John M. Kellogg, P. J.:

This is an appeal from awards of compensation made by the State Industrial Commission February 25, 1920, and June 11, 1920. The employer needed a man to run one of its machines. An employee brought with him the claimant, who had a union card and representated himself to be an operative. The finding is that the employer informed the claimant that he would like to see whether or not the claimant knew how to operate a machine before he would hire him.
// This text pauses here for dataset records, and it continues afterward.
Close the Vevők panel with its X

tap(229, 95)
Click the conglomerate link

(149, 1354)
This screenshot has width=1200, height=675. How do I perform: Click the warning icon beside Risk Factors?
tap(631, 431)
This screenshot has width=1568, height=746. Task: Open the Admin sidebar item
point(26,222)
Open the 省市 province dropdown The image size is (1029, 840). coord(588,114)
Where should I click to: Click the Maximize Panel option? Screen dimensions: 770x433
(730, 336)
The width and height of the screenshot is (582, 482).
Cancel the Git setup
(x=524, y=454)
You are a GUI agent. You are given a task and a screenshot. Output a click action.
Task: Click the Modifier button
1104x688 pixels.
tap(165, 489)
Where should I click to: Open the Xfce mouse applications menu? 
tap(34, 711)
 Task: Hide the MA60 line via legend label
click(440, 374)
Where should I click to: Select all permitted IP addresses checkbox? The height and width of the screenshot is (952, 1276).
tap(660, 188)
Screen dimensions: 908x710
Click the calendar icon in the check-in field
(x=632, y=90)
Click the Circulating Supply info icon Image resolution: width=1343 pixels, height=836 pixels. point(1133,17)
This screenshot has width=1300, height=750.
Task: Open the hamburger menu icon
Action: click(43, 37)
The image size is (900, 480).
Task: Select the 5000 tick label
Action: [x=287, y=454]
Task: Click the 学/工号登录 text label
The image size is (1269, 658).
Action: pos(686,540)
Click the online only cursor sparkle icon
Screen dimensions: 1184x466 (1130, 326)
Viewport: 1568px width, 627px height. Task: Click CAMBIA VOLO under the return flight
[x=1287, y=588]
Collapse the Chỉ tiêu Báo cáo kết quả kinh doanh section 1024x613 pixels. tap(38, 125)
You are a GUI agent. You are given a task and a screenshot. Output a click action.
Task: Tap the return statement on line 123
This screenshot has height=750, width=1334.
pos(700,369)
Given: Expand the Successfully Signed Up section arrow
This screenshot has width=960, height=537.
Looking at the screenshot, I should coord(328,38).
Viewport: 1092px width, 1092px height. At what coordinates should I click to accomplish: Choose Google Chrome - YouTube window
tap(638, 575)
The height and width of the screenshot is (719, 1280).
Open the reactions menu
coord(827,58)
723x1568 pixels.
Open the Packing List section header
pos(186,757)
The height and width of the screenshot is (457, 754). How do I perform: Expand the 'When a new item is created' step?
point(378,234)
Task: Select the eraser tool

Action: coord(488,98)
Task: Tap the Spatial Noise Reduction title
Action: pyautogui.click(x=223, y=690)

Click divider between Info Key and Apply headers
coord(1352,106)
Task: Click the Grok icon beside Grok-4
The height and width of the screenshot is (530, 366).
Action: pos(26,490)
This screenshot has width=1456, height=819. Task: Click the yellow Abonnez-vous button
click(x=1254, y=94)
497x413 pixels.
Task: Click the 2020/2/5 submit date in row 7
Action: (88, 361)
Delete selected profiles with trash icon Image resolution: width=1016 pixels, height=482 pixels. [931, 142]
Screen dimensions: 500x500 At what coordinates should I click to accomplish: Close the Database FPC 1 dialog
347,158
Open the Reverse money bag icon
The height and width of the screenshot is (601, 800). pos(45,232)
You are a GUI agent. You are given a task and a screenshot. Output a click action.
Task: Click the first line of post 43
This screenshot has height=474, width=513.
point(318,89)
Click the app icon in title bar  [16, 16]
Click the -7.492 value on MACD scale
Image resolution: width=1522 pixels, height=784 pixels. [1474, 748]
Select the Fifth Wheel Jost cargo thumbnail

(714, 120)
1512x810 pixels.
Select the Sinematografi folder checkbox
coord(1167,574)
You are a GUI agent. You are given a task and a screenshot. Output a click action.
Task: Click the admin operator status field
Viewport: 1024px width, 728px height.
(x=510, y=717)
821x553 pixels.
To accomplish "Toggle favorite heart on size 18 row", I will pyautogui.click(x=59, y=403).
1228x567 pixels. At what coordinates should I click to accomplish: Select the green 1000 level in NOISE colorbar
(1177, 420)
The claimant undertook to prove his qualifications by operating a machine assigned to him by the said William Dorfman and before actually starting on any work on the machine, and while preparing the machine for the purpose of doing certain work assigned to bim by *614William Dorfman, which was to test his ability, and while engaged in the regular course of his employment in adjusting a strap on the machine, which had become loose, the left hand of the claimant got caught in the said machine, thereby causing him to sustain a strain and possible-fracture of the left shoulder, together with lacerations of the body, as a result of which injuries he was disabled from October 14, 1919, to February 25, 1920, on which date he was still disabled.”

It seems to me there was clearly no contract of employment. The respondents seek to sustain the award by cases where student brakemen had been put upon a train to learn the business and were injured while learning. But there the students were working with the understanding that they were to have compensation when they learned to do the work. Here the company did not undertake to teach the claimant; he claimed to be an operator and it was understood that before any question of employment, wages or work was discussed, he must demonstrate that he was an operator. The employment or non-employment depended upon the result of the test. • It cannot be said that while making the test he was an employee; he was simply trying to prove that he was fit to become an employee. I think the case is fairly within Brassard v. Delaware & Hudson Co. (186 App. Div. 647). And see Varney v. Ditmars (217 N. Y. 223, 228).

I favor a reversal and a dismissal of the claim on those authorities.

All concur, except Kiley, J., dissenting, with a memorandum.